Doering, A., Veletsianos, G. (2009). Teaching with instructional software. Upper Saddle River, NJ: Pearson Education
Lipton, M., Oakes, J. (2003). Teaching to change the world. New York, NY: McGraw-Hill Companies
Prensky, M. (2010). Teaching Digital Natives: Partnering for Real Learning.Thousand Oaks, CA: Corwin.
Veletsianos, G. (2011). Designing Opportunities for Transformation with Emerging Technologies. Educational Technology, 51(2), 41-46.
Module 7 introduced the assignment task known as WebQuest. We read and learned about what WebQuests are and how they’re implemented in education.
Clear: After completing the readings and participating in the screencast, what is clear to me about WebQuests is what they are, how they’re used and can be used in classrooms. A Webquest is a teacher facilitated structured assignment that has students use the Internet to research questions and make discoveries. This type of assignment is utilizing the strategy of inquiry which has students using real world examples and information to pose questions and make discoveries and shape their own learning. WebQuests are composed of five elements: the Introduction, Task, Process, Evaluation and Conclusion.
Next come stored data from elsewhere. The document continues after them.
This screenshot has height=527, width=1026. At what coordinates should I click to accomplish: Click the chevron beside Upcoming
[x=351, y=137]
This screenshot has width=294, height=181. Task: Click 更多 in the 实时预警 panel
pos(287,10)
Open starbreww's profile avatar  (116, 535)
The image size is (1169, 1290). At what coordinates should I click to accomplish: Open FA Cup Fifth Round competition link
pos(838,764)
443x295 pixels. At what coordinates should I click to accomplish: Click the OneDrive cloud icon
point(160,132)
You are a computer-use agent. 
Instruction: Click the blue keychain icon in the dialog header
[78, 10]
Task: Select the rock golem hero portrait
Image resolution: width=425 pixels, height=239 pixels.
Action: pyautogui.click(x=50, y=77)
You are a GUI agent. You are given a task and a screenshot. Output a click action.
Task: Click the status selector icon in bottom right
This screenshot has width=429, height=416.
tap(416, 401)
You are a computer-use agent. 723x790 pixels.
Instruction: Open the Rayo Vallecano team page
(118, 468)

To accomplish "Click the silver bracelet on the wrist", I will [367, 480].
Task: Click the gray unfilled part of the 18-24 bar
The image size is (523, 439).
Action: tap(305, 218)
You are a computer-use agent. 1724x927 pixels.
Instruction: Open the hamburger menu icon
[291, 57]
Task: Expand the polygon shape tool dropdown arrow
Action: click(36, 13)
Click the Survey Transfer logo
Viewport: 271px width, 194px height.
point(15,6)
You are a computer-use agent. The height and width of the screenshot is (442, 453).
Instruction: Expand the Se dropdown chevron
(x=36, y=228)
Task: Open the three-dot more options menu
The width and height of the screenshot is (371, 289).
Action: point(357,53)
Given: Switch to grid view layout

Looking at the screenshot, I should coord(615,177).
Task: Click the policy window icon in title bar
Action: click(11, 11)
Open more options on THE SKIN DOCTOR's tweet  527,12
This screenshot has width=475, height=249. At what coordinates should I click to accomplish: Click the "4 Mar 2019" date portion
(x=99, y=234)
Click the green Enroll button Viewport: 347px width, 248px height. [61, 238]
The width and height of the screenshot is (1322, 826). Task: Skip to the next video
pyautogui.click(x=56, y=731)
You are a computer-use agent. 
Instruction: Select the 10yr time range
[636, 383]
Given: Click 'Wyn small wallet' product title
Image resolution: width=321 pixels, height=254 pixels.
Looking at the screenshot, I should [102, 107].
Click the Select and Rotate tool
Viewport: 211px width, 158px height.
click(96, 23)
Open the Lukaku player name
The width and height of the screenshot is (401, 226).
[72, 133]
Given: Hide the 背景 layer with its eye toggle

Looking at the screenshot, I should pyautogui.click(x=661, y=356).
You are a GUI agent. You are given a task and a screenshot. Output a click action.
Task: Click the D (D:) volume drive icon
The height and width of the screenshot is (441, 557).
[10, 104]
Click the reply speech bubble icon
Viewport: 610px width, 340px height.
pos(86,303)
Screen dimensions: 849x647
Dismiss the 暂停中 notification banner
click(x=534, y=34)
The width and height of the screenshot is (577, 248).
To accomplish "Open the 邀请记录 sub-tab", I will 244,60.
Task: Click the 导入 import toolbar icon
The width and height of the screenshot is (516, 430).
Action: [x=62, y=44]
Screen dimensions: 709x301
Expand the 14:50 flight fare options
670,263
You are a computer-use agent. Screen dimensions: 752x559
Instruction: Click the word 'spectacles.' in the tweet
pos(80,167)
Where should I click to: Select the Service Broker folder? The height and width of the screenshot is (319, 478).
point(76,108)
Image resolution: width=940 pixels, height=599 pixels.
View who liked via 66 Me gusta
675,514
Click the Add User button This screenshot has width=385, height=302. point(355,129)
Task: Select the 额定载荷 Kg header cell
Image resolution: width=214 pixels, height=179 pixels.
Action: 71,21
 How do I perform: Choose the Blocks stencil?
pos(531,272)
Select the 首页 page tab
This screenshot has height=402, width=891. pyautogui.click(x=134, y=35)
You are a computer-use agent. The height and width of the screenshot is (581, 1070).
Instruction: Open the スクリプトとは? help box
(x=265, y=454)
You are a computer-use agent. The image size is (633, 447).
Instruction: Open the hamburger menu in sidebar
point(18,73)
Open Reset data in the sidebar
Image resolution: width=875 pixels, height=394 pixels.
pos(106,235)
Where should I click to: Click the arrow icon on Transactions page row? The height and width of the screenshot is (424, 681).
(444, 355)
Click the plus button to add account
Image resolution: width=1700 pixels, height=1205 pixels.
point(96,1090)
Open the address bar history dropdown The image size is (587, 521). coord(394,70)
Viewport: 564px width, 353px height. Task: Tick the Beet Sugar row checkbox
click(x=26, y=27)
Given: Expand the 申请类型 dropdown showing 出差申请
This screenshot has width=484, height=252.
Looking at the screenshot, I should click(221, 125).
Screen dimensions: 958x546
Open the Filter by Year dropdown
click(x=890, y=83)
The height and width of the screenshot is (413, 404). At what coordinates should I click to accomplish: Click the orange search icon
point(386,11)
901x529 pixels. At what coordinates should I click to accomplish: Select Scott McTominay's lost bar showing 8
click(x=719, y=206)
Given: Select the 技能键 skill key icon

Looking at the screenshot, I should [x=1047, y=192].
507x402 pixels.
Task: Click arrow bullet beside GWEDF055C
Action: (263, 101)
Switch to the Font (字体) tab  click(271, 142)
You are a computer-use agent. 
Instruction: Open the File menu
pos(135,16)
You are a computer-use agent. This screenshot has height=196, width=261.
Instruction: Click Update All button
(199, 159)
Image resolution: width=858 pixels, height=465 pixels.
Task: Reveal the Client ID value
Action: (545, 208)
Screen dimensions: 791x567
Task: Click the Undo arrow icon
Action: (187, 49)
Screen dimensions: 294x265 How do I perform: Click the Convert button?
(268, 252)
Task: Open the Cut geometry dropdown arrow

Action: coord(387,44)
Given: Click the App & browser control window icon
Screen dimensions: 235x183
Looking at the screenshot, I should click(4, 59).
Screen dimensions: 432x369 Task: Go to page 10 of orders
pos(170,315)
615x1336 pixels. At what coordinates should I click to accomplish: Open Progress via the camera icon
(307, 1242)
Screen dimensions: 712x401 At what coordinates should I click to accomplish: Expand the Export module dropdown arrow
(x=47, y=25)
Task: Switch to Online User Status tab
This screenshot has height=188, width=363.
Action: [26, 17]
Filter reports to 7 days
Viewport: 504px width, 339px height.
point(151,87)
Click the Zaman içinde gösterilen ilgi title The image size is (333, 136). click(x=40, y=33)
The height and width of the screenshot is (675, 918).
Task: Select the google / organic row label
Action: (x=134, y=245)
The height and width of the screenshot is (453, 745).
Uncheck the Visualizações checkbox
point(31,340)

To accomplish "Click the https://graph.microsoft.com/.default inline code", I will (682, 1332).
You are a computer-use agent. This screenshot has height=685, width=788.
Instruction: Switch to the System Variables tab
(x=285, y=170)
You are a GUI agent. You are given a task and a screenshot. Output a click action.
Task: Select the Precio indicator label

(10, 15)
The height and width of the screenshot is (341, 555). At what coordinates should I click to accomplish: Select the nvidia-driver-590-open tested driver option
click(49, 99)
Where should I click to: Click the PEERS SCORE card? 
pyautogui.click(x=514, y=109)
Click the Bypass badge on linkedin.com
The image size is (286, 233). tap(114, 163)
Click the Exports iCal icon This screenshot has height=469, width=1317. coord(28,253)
The Task and Process could be confused with one another, however how I see and differentiate the two is that the task introduces students to the software that they will use, and gives them the purpose for the assignment, it’s important to keep this portion short and sweet. The Process gives students links to use that has been predetermined by the teacher. There are many benefits that are associated with using WebQuests in the classroom, such as: active and authentic student engagement, allows students to practice technology skills, and learn to use the Internet as a tool for finding information, it engages teachers’ creativity to combine content area or subjects and can be used as an alternative assessment tool.
Unclear: The only unclear aspect for me in this module is how to go about finding reliable weblink resources online for students to use for particular webquest assignments. I’m wondering if there’s some way to go about finding safe and up-to-date online websites that will supply students and teachers with the necessary information that students can use to complete their task.